After coming under fire from all sides over its housing benefit cap, the coalition is consoling itself with the thought that most voters support the policy. The government has calculated that Ed Miliband’s decision to side with so-called “benefit scroungers” will cost him in the long run.
But regardless of the rights or wrongs of the policy itself, it’s the pragmatic objections that are coming to the fore. Particularly troubling for the coalition should be today’s warning from the National Housing Federation that its decision to increase rent simultaneously for new tenants to 80 per cent of the market rate will lead to a higher benefits bill and sap work incentives.
As the body’s chief executive, David Orr, explains: “Because it is based on near-market rents, the new funding model will trap thousands of tenants in welfare dependency because they will simply not be able to earn enough money to pay for their homes without the support of housing benefit – which means the benefit bill for new low-cost housing will go through the roof.”

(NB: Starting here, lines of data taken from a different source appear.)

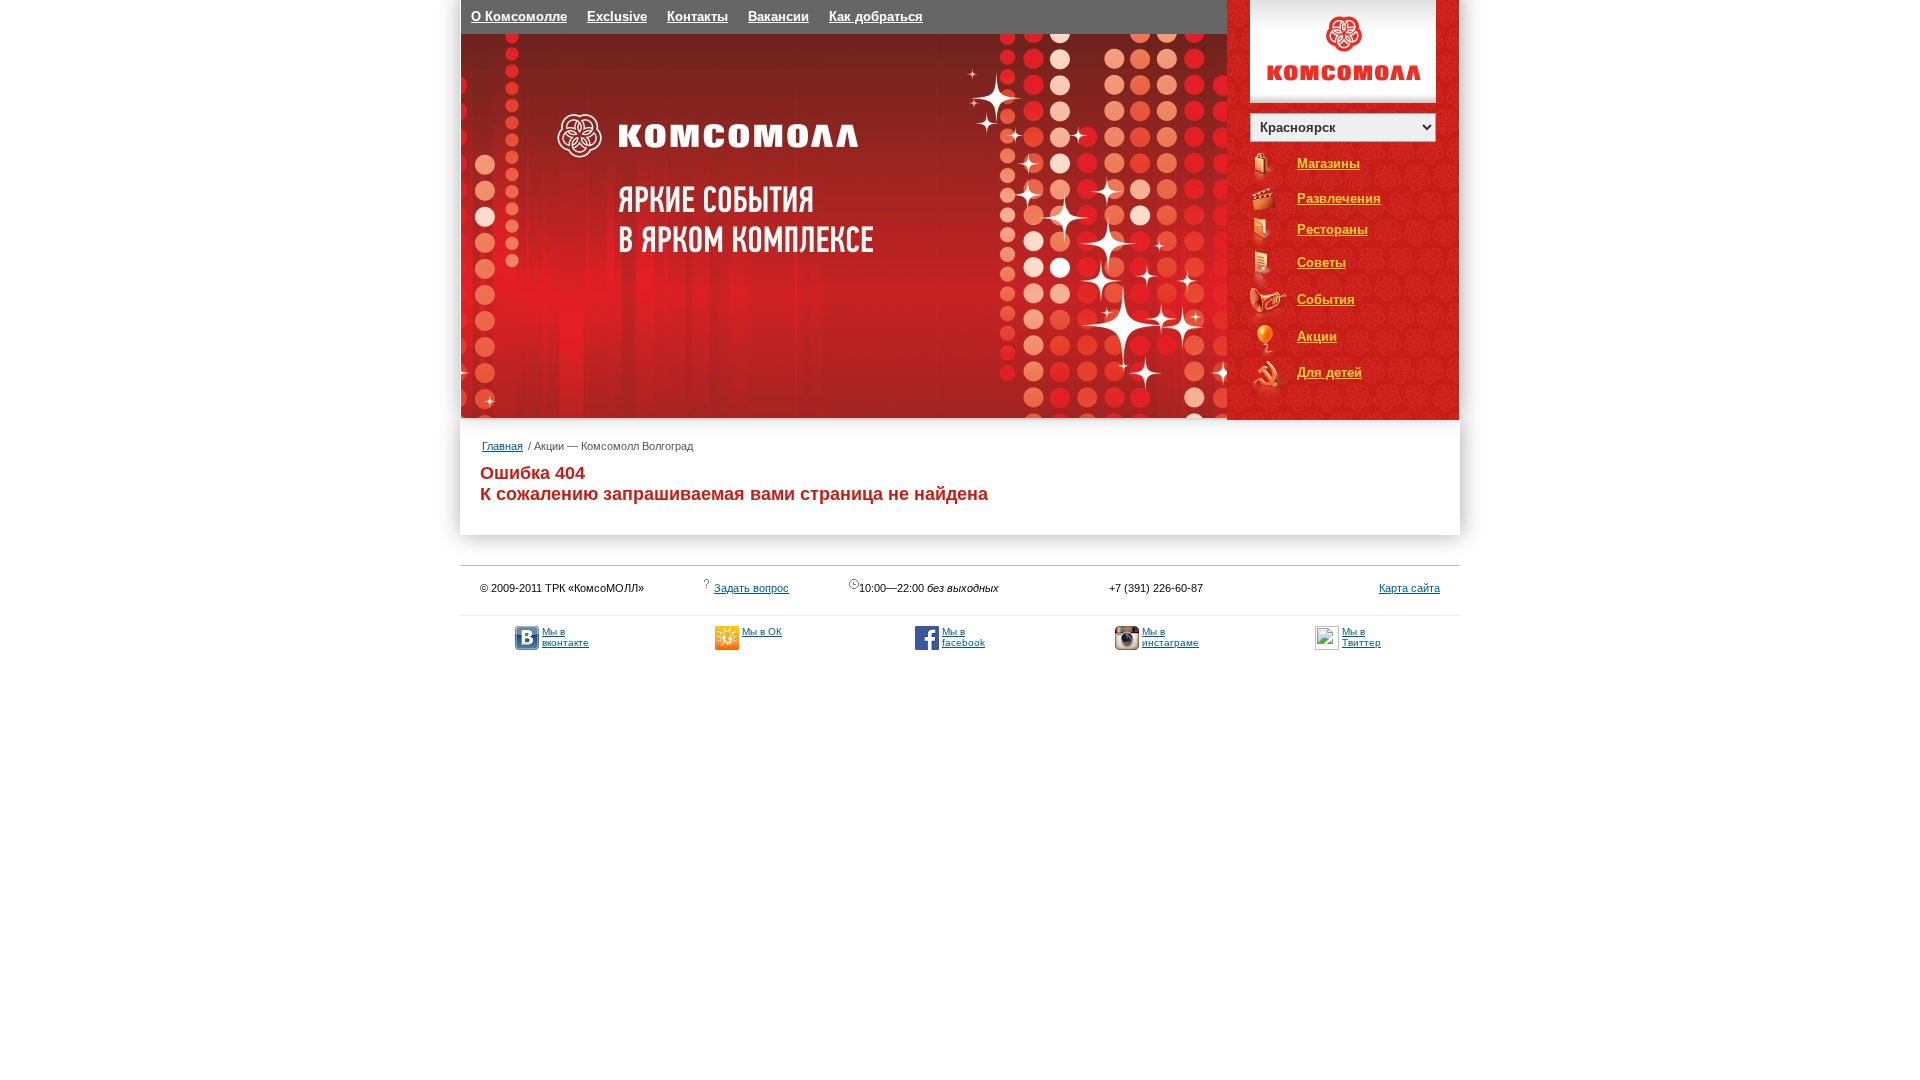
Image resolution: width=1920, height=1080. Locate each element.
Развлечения (1339, 199)
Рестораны (1332, 230)
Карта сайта (1409, 588)
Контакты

Like so much else, the coalition’s housing reforms are premised on the belief that the private sector will generate sufficient jobs for the unemployed. But with PricewaterhouseCoopers already warning that the sector will generate 600,000 fewer jobs than originally forecast by the OBR, that’s increasingly looking like an unsafe bet. The greatest risk for the coalition is that their welfare reforms come to be seen as not just unfair, but unwise, too.